▶ [Texte du document]:
Mesnil-Amelot, mardi 22 juin
Après les protestations d’hier soir, aujourd’hui, les gens semblent découragés et déprimés : de nombreuses personnes ont un vol vers l’Algérie aujourd’hui. Casser toute volonté de lutte et toute tentative d’organisation en expulsant : une pratique classique des autorités rétentionnaires.
Premier retenu :
«Je me suis ouvert avec du verre hier. Ils m’ont amené à l’hôpital. Je suis resté 30 minutes sur place, il y a juste une infirmière qui a désinfecté mes plaies et c’est tout. Je voulais voir un psychologue, mais ils ont dit non. Je suis revenu au centre à 3 heures du matin. Quand j’avais le verre dans les mains, les gendarmes ont appuyé dessus. Je leur ai dit qu’ils me faisaient mal. Après, ils m’ont dit que c’était pour me calmer. Quand on était tous malades [à cause de la nourriture périmée], ils nous ont couché par terre avec des couvertures, devant la réception. Il y a un docteur de l’aéroport qui est venu. Même pas un médecin de l’hôpital, Il faut pas que ça sorte… Il a donné un cachet à tout le monde contre les vomissements. Mais ça a rien fait. Ensuite, les gendarmes sont arrivés.»

▶ [Entrées]:
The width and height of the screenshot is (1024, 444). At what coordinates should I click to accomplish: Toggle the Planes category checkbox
--
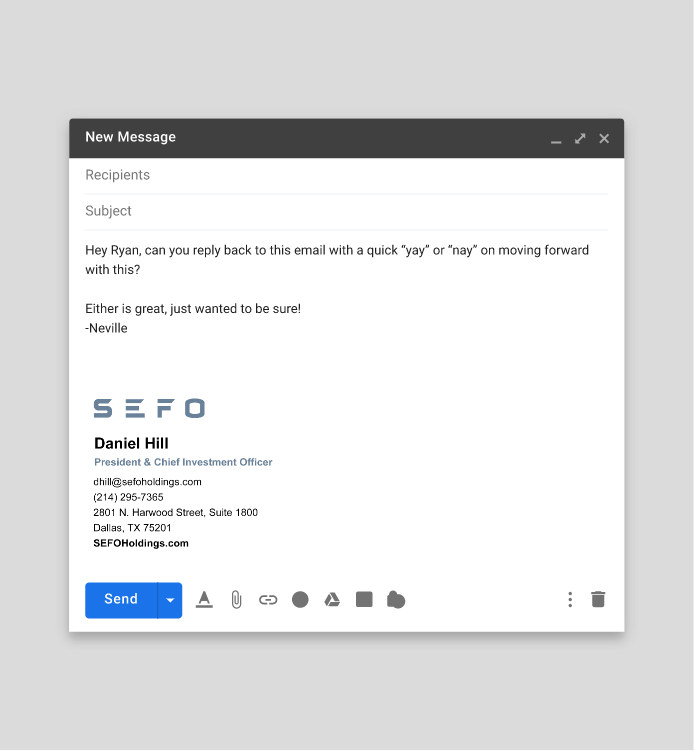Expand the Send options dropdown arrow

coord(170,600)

▶ [Objectif]:
Répondez à partir du récit du Mesnil-Amelot :
1. Vers quel pays de nombreuses personnes ont-elles un vol ce jour-là ?
2. Combien de temps le premier retenu est-il resté sur place à l'hôpital ?
3. Qui est venu donner un cachet à tout le monde contre les vomissements ?
Les entrées ne servent à rien ici.

▶ [Réponse attendue]:
1. Vers l'Algérie.
2. 30 minutes.
3. Un docteur de l'aéroport.